Eppure la tivù pubblica, prima del putiferio, aveva già diffuso una nota facendo notare come il video fosse stato tagliato e che «le parole realmente dette erano altre», tra cui «la Rai fa un acquisto di diritti e ripresa, quindi la Rai non è responsabile né della sua presenza, ci mancherebbe altro, né di quello che lei dirà (...). Ci tengo a sottolinearle che la Rai non ha assolutamente una censura», e anche «dopodiché io ritengo inopportuno il contesto, ma questa è una cosa sua».

Caso chiuso. Grazie a Federico Lucia e tutti felici. Ora parliamo della disoccupazione che galoppa? Macché. La carne a cuocere è molta. Innanzitutto, impegno, satira e pure ideologia sono il sale delle democrazie, ma può un artista approfittare della sua posizione privilegiata per entrare nel dibattito politico, assumerne ruoli che appartengono ad altri e stravolgere equilibri delicatissimi, magari con l’aggravante - se verrà dimostrato - di cambiare, o non comprendere, le altrui parole?

Tant’è. Bruciando i tempi, le forze di centrosinistra, Pd-M5s-Leu, fanno muro in difesa del rapper, mentre il sindacato interno Usigrai mette sotto accusa, scoprendola improvvisamente, «la partitocrazia» dell’azienda pubblica. Il primo a ringraziare il cantante è stato il deputato Pd che ha dato il nome al disegno di legge, Alessandro Zan. Poi le prese di posizione si sono moltiplicate tra Pd e M5S. L’ex presidente del Consiglio e leader grillino Giuseppe Conte scrive: «Io sto con Fedez». Poco prima parla il segretario dem Enrico Letta: «Voglio ringraziare Fedez, le sue parole forti che condividiamo in pieno, rendono possibile rompere un tabù, cioè che non si può parlare di diritti perché siamo in pandemia. Occuparsi di pandemia non vuol dire che non si possono fare battaglie per i diritti».

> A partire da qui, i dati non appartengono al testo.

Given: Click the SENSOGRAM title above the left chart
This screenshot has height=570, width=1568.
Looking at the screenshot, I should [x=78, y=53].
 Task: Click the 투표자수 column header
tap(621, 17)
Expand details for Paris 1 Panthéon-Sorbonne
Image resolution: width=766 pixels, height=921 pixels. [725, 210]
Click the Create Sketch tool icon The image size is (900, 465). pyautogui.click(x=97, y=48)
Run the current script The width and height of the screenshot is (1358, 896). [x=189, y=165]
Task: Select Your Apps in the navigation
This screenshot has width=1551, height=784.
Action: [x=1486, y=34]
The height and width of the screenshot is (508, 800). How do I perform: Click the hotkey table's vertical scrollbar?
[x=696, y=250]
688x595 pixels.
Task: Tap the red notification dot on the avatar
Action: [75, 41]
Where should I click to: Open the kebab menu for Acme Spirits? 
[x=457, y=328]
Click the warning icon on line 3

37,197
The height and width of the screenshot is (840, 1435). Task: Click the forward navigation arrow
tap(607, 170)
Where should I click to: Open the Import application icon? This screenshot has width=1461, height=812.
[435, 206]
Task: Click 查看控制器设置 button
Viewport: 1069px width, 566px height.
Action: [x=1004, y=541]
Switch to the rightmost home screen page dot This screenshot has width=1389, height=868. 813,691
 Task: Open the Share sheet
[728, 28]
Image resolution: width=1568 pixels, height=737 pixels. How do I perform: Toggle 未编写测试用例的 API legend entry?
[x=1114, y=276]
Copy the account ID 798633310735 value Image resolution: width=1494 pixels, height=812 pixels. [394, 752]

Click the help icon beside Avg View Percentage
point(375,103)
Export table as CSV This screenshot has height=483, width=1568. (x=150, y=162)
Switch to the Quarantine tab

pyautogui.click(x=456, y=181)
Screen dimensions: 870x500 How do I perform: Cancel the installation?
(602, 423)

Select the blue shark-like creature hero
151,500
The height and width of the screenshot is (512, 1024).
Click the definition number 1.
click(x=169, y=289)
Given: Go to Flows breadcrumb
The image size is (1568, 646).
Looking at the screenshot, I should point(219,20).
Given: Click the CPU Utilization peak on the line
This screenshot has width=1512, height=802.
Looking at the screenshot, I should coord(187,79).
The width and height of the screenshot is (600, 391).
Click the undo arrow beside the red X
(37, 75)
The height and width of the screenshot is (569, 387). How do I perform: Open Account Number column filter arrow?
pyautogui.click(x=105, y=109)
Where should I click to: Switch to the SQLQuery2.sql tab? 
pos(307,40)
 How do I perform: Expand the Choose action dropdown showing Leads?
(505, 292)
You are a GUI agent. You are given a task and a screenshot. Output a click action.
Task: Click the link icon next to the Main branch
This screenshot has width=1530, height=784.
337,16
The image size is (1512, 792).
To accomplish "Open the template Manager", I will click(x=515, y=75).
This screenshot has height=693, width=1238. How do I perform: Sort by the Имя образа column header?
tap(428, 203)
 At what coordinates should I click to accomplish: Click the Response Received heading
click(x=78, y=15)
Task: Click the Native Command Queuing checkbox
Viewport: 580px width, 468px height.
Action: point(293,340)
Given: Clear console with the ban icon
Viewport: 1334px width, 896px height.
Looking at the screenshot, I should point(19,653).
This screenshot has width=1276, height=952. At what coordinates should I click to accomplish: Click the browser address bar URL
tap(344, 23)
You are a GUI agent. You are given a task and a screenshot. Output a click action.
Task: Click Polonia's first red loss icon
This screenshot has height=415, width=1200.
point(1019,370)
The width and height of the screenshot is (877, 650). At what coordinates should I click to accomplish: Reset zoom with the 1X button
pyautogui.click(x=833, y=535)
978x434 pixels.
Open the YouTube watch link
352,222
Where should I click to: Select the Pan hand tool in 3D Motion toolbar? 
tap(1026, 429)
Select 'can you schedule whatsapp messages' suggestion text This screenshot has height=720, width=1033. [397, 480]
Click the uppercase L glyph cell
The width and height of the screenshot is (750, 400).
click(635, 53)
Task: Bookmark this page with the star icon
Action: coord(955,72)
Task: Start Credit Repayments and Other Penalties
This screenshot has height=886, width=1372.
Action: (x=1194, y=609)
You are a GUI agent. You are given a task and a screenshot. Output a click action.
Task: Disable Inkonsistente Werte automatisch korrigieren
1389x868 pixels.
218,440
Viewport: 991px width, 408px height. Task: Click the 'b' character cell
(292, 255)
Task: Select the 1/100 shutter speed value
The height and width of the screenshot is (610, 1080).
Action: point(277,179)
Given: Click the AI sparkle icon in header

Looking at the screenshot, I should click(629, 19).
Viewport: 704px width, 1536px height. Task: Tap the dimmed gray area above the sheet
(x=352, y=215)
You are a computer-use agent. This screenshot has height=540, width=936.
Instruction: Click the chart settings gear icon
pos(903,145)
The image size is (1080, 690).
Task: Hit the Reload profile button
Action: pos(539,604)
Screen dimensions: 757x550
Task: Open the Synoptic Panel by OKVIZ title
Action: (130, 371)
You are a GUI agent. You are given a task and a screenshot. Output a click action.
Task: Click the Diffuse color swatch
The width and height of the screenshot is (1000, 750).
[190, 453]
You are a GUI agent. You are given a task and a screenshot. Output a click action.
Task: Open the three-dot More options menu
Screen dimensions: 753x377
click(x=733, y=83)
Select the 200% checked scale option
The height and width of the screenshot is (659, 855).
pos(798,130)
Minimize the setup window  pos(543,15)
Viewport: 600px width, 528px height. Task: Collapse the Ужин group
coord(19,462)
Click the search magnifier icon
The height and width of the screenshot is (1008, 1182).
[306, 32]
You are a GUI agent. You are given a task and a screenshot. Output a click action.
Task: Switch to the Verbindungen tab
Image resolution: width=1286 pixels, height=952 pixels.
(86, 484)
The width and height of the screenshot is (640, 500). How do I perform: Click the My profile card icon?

Per eventuali distratti, la legge targata Zan prevede l’estensione dei cosiddetti reati d’odio per discriminazione razziale, etnica o religiosa a chi compia discriminazioni verso omosessuali, donne, disabili.
Ognuno è libero di pensarla come crede, ma resta la questione della presunta censura: tutti con Fedez, tutti contro la Rai, tutti a favore della libertà di espressione. Per carità.

Voce critica solo da Confindustria che - dice il presidente Bonomi - «con il precedente governo, sul Tg1 non c'è mai andata. Penso che un artista, ma in generale tutti debbano poter esprimere il proprio pensiero, rispettoso delle leggi» ma sul caso Fedez «c'è anche il tema della ipocrisia da parte di chi oggi commenta il fatto, perché i vertici di questa Rai qualcuno li ha nominati, e mi sembra che sono gli stessi che oggi stanno contestando».